Oh, he also fielded an adjusted completion percentage on deep passes of 59.3, the highest of all returning quarterbacks and second-highest in the nation to only Baker Mayfield, the No. 1 overall pick in the 2018 NFL Draft. He wasn’t just heaving up shots and letting a talented supporting cast do their thing, he was maneuvering balls to where only his receivers could bring them in, and doing so with great success.
Milton found more than his fair share of wins all over the field however, and was not just limited to chucking the ball downfield.
Overall, he averaged 10.2 yards per attempt a season ago, tops among all the nation’s returning quarterbacks with at least 150 pass attempts and 0.6 yards ahead of the next closest quarterbacks, both of whom he had at least 190 more attempts (Justin Herbert, 206 attempts; Jordan Ta’amu, 175). He worked the middle of the field equally as well as he worked passes to the left numbers and saw success at the intermediate level of the field (10-19 yards) as he did on throws behind the line of scrimmage.
He was particularly a menace to opposing defenses when he targeted the middle of the field.
In total, Milton had a passer rating above the NCAA average in 10 of the 12 bucketed ranges PFF breaks passes down (20-plus yards, 10-19 yards, 0-9 yards, behind the line of scrimmage; left of the hash, down the middle, right of the hash). He also saw positive passer ratings when compared to the NCAA average on 7-of-13 routes, further showing that he can seemingly make all the throws.
Milton was strong to all levels of the field, on a bevy of routes but how did he fare on different aspects of pocket play?
On average, NCAA quarterbacks saw a dramatic decrease in passer rating when under pressure, and understandably so. PFF determines pressure on a quarterback as any sack, hit or hurry that disrupts the quarterback from his normal throwing mechanics, be it off his spot in the pocket, flushed from the pocket or throwing a hurried pass. By nature, the average quarterback saw a 39.5-point difference in passer rating from a clean pocket to a pressured one.

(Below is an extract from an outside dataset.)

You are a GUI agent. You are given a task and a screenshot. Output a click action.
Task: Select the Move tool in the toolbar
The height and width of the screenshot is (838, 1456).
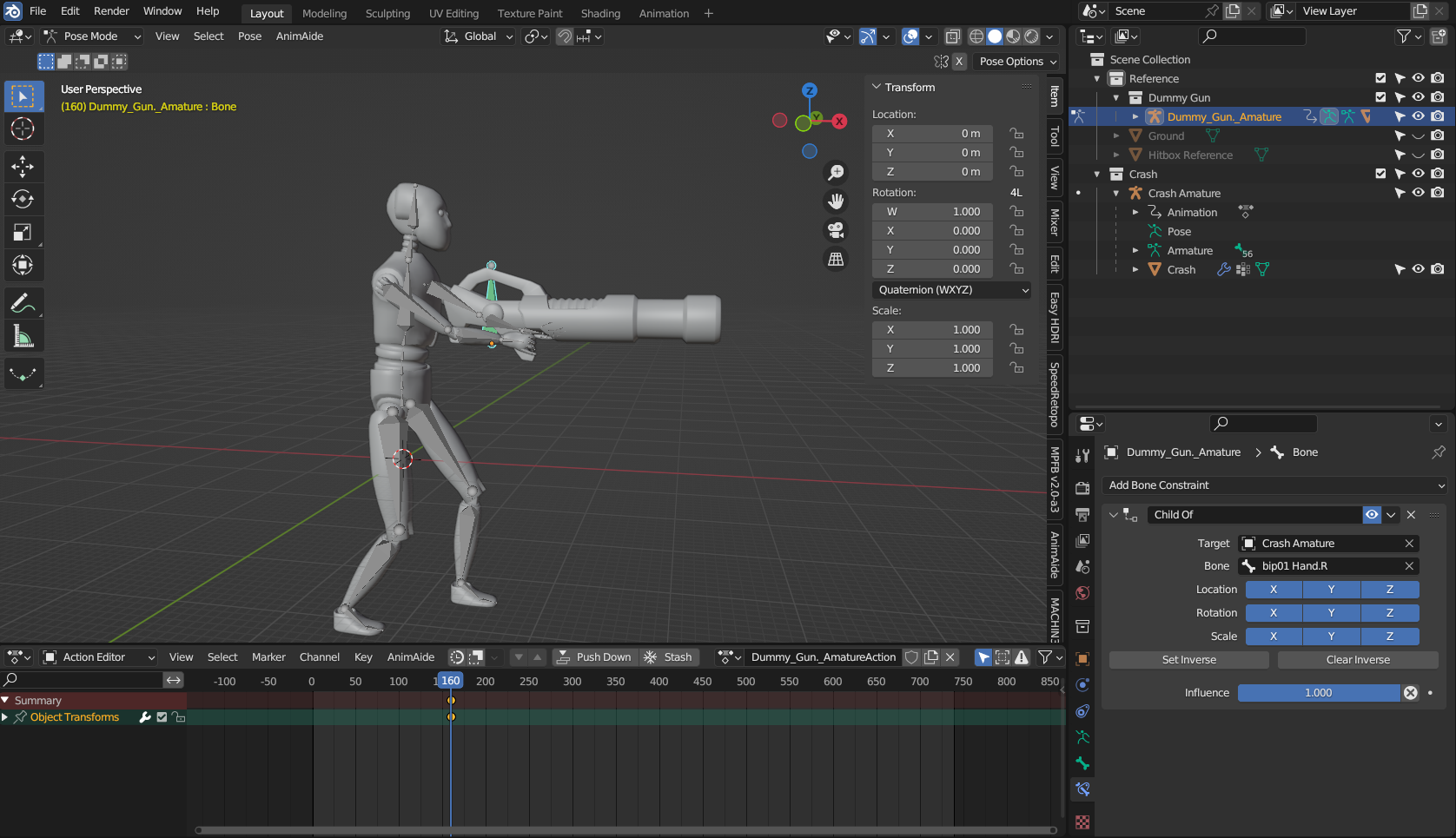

Milton, despite seeing pressure on 138 of his total 437 dropbacks, had a passer rating of 89.2, or 31.5 points above the NCAA average, showcasing that although his passer rating did drop when pressured, it was still well above average. What was even more remarkable, is when given time and a clean pocket, his passer rating of 136.2 was also a stark 39.0 points higher than the average.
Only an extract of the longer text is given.